Researchers from the University of Oxford have developed the world’s most effective malaria vaccine, making them the first to achieve the World Health Organisation-specified 75 percent efficacy goal.
Malaria is a life-threatening disease caused by Plasmodium parasites that are transmitted to people through the bites of mosquitoes – specifically infected female Anopheles mosquitoes.
The Oxford researchers who are behind the Oxford-AstraZeneca Astrazaneca Covid-19 vaccine, have reported findings from a Phase IIb trial of a candidate malaria vaccine, R21/Matrix-M, which demonstrated 77 percent efficacy over 12 months of follow-up.
The scientists hope the vaccine can be approved for use within the next two years.
Adrian Hill, who is director of the Jenner Institute and Professor of Vaccinology at the University of Oxford, said: ‘With the commitment by our commercial partner, the Serum Institute of India, to manufacture at least 200 million doses annually in the coming years, the vaccine has the potential to have a major public health impact if licensure is achieved.’
Asked how confident he was that the efficacy could be replicated in the next phase of the trial, Prof Hill told the PA news agency the researchers were ‘pretty confident’.
He added: ‘And we and others have found that if you vaccinate just before the malaria season, you get maybe a 10 percent improvement or something like that in efficacy – that’s not published yet but will be coming out fairly soon from another group.’
When asked if this was the most effective malaria vaccine in the world, Prof Hill said: ‘It is in the sense that no other vaccine has had a primary endpoint with over 75 percent efficacy, yes.

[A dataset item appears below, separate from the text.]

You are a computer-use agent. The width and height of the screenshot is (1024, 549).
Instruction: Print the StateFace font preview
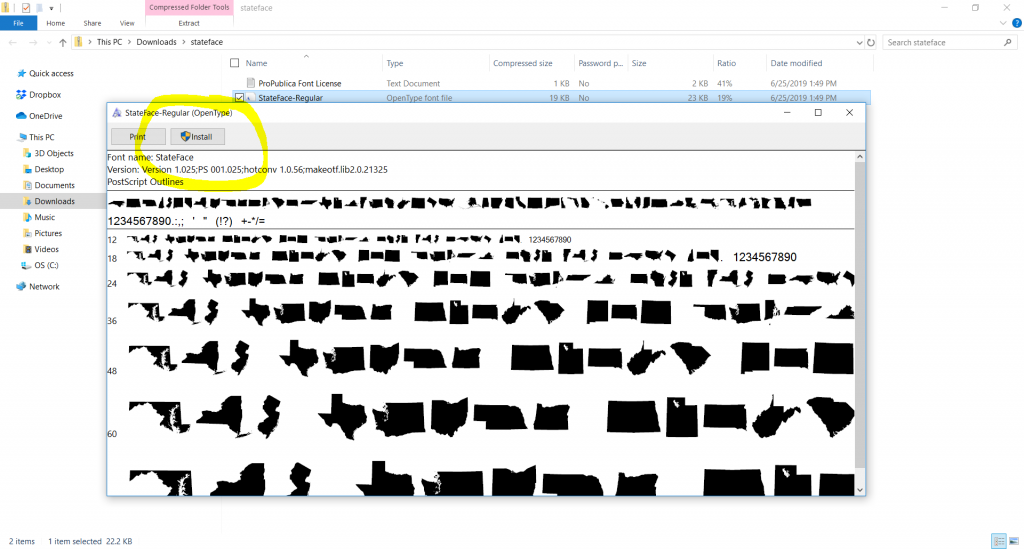[138, 136]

‘So we’re excited about that. But as you know, there’s a final phase of testing to go through.’
Prof Hill said researchers hoped to report the results of the final stage of the trial next year.

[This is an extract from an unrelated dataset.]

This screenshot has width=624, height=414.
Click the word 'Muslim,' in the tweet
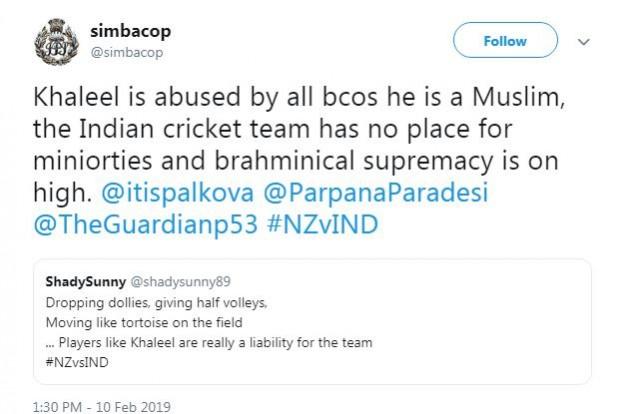[x=519, y=97]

He told PA: ‘Malaria killed at least four times as many more people in Africa last year as Covid did.
‘And nobody for a moment questioned whether Covid should have an emergency use review and authorisation in Africa – of course it did, very quickly.
‘So why shouldn’t a disease that firstly kills children rather than older people, certainly killed an awful lot more, be prioritised for emergency use authorisation in Africa?
‘Nobody’s really ever asked that question before Covid, but we’re going to do so, and have been doing so, and regulators are sounding interested.
‘Normally this would take three to five years to do a phase three trial – in that time 300,000 children in Africa will die every year of malaria.
‘Why should it take that long?
‘We think that there is a similar case for deploying malaria vaccines early to save lives, that there is for deploying Covid vaccines.’